In the last installment, I thanked the universe for the failures that prepared me to make this film. This time, I offer gratitude to some sketchy seafood nachos for inspiring the script. And, while I hope you don’t need to spend 48 hours shivering on hot tiles during your in-laws’ Christmas vacation in Honduras to come up with a low-budget screenplay idea, you take the Muse where you find her.
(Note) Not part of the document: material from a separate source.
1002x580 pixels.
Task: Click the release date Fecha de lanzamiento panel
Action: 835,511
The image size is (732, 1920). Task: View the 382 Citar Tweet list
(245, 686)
Wracked by fever, stomach purged, I shuddered through the waking nightmare that would spark this script around 3 AM— I zoomed out of my body, which was curled helplessly around the toilet, to find that, deep in the shadows of the room, something was watching me. A TV appeared, flickering. Teeth, a door, blood. The sun rose, and nothing remained but the carnage. Slowly, that too began to fade. I woke up. It was still dark in the hotel, and I was still alone. But, with sleep a distant possibility, I rolled to my backpack, pulled out my computer, and began to type. Months later, remarkably, the first page hasn’t changed all that much:

In screenwriting, the term “vomit draft” generally isn’t literal. A vomit draft, traditionally, is closer to a structured free-write. Instead of trying to get every line of dialogue or image down perfectly, you spill as much on the page as you can as quickly as possible, giving yourself plenty of material to shape during re-writes. The first draft is always the hardest, the blank page is a terror — blow chunks and move on.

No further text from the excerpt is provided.